Do you know what version of Git git config --get-color was added in? Is this a newer Git thing, or has it been around
forever?
Do you know what version of Git git config --get-color was added in? Is this a newer Git thing, or has it been around forever?
Forever—some digging shows it was introduced in 2007, git 1.5.4: https://github.com/git/git/commit/9ce0352258a421b654b5db145a42d07cbaef416c
The overhead can be removed entirely by bulk-fetching with --type=color --get-regexp, but would need git version to 2.18 (3.5 years ago): https://github.com/git/git/commit/63e2a0f8e9cc3d66137a72e424a8b59f1c4dbd79.

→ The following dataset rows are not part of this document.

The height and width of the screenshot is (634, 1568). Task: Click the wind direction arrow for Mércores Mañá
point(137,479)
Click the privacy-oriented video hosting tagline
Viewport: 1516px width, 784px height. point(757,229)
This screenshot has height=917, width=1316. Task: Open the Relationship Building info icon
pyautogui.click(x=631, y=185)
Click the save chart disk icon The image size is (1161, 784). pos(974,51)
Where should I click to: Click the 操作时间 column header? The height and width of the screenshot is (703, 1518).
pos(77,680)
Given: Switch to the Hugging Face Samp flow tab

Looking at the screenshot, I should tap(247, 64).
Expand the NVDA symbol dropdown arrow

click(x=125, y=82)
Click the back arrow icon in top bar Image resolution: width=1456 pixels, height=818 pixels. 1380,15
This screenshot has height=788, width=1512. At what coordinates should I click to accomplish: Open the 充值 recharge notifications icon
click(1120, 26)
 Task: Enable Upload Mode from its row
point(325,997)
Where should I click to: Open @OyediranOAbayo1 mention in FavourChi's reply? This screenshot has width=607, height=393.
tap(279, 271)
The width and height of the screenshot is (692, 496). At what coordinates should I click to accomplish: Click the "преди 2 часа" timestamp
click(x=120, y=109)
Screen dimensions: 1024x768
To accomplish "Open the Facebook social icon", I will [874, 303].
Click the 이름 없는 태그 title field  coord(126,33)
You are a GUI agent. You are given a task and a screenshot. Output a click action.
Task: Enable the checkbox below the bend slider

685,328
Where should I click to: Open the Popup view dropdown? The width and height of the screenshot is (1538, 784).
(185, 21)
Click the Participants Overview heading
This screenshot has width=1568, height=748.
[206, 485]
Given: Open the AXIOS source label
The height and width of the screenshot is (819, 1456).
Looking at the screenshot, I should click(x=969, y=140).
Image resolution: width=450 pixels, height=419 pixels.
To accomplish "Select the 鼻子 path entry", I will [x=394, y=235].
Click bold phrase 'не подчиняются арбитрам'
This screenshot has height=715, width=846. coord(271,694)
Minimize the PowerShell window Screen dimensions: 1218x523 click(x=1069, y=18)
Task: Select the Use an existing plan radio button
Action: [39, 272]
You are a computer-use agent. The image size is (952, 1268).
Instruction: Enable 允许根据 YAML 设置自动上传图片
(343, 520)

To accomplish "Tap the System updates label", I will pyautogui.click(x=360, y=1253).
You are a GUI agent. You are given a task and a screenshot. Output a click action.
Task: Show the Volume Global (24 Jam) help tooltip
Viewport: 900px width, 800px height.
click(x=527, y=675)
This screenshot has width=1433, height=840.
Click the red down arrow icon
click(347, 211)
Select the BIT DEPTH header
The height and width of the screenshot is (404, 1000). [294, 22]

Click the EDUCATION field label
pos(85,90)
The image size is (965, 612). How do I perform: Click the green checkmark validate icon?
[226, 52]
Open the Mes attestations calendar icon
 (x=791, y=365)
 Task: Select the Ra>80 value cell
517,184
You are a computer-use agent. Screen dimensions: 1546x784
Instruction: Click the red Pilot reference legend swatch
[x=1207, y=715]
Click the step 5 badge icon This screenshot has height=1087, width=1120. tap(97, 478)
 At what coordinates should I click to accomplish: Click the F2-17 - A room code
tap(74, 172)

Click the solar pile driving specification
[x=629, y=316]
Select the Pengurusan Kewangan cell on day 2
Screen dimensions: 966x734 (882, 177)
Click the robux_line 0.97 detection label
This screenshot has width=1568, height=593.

I came here after I stumbled upon the fact that diff-so-fancy neither supports hex colors nor git's default color attributes dim or ul. This feels quite unintuitive, since the colors are configured in gitconfig and basically use the same syntax as git's standard color configuration options, so I would expect this to work in the same way every other color-related git feature is configured.
@rwe Thanks for your work here! This makes the color configuration for diff-so-fancy exactly like I would it expect to work.
@scottchiefbaker
So we're looking at 30 ms vs 54 ms... still about 80% slower. I'm not sure how keen I am to mimic every nuance of what Git allows for color schemes at the expense of the technical debt for this code, and the slowness incurred.
I understand that speed is a main goal. 80% slower sounds huge when expressed in relative numbers. In absolute numbers, however, we're talking about a few milliseconds here. I would strongly prefer being able to configure colors just like in git over saving 24ms (which I won't notice, ever).
And concerning the technical debt: the patch in this PR actually removes technical debt. It does not try to mimic nuances of Git, it simply uses its features that are already there. Just look at the patchset, it's 415 lines deleted against 71 lines added.
So apart from the speed issue (which is a theoretical but not a real-world issue imo) I think there's no decent reason to not accept this change.
Is there a chance for this to get merged? Would really appreciate it!
We just landed several other commits that address ul, bright, and dim. We cover 95% of the use cases for Git color codes. At risk of making the code much more complex I think I'm OK with that percent.
If there is something specific people want to see added please open another issue specific to that. Hex colors (I didn't even know Git supported that)?
At this time, shelling out to git to get the colors affects start up time, and that's a non-starter for me right now.